Seule, la soixantaine venant, Catherine, restée mince est à peine ridée. Vêtue de gris, elle est sans beauté. Son regard reste de fer, d’un bleu aimantant. Dans le salon qu’elle affectionne, trônent des chinoiseries qu’Hervé a rapporté lors de voyage auxquels elle n’a pas voulu participer, et des tableaux que jeune marié, il aimait. Il y a aussi des bouquets de fleurs sèches, que Catherine préfère aux vrais si périssables et des magazines scientifiques auxquels elle n’a jamais cessé de s’abonner. Parmi ceux-ci, bien sûr, deux revues médicales.

Fermant les yeux, Catherine revoit Hervé, la première nuit, tentant de s’approcher d’elle en souriant. C’était juste consternant. Mais elle a cédé. Il avait les premiers temps cette étrange respiration hachée dont par la suite, elle ne s’est plus souciée. C’était assez vite fait en somme et si peu important…

Catherine regarde sans déplaisir les portraits de son époux désormais malade. Elle va le voir régulièrement et jamais ne lui parle mal. Il est une partie de son histoire et de ce fait, elle le respecte.
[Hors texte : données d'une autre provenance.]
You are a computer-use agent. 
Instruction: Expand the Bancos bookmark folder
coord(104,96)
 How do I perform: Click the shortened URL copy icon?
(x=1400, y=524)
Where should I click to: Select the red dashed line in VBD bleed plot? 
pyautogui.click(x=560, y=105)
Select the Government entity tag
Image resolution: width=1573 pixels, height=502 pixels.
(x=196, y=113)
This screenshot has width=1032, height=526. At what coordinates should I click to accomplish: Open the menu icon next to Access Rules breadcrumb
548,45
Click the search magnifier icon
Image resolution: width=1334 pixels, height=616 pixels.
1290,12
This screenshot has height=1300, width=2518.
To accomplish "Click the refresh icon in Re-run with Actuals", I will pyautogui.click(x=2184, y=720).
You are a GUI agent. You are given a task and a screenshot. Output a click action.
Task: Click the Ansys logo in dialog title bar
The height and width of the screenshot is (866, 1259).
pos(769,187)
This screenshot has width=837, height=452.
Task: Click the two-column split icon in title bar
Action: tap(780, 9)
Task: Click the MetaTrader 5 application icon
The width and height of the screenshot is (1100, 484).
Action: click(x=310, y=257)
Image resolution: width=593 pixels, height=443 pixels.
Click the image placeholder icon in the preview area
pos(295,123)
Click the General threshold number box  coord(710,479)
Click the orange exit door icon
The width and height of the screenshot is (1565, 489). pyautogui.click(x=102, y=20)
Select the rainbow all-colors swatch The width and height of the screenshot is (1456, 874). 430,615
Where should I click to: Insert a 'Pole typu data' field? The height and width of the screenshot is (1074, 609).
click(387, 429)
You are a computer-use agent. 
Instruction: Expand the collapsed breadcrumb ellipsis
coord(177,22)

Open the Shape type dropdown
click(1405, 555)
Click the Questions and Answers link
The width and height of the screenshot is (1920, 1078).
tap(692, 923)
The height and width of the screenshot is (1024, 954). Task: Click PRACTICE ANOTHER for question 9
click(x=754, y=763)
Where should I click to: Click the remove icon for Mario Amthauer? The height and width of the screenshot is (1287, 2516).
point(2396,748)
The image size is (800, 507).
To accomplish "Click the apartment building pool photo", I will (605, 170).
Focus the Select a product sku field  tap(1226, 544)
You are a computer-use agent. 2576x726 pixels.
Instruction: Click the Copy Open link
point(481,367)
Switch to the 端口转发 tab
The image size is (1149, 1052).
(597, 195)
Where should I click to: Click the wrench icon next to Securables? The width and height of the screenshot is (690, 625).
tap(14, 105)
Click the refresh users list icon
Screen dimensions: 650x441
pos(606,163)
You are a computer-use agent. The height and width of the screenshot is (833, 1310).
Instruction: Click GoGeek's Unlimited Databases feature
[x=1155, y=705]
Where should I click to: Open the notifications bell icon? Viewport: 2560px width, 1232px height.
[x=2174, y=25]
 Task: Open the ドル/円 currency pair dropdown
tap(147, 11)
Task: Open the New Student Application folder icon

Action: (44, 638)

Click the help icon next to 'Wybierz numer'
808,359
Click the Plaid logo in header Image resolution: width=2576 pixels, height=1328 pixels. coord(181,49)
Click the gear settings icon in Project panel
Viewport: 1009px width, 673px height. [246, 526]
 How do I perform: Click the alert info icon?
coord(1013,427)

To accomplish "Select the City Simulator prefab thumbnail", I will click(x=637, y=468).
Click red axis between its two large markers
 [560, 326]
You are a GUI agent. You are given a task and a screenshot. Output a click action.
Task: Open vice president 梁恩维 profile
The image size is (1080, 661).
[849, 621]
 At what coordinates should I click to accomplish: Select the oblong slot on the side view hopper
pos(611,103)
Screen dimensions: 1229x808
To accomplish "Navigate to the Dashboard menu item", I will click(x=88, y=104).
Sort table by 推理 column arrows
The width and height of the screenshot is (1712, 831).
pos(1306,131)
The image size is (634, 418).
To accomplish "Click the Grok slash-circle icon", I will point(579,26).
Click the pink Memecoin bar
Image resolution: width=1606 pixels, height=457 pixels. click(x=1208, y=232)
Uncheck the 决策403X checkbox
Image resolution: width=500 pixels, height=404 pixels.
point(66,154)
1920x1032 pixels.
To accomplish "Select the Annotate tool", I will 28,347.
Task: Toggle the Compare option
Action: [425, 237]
Quant à leur fils, Sébastien, elle retrouve en lui sa propre dureté mais jamais elle ne le lui fait le moindre reproche.

Ce qui est cristallin résiste à toute atteinte, sauf à celle du temps car il vous fait mourir. Ce qui est de terre est friable se défait et ne laisse pas de trace.

Catherine sourit froidement dans son salon.

Elle ira encore et encore dans cette maison de repos où il est, sa formation de médecin lui conférant une grande lucidité sur l’évolution de la maladie nerveuse dont son mari est atteint.

Elle verra à Paris puisque plus personne ne lui reste à Montpellier, ce fils étincelant qu’elle ne cesse d’admirer.

Et pour le reste, la maison est belle, les jardins sont vastes et l’usine tourne bien.

On est en septembre. Penchée sur une assiette de raisin, elle en saisit une branche dont elle détache un grain translucide.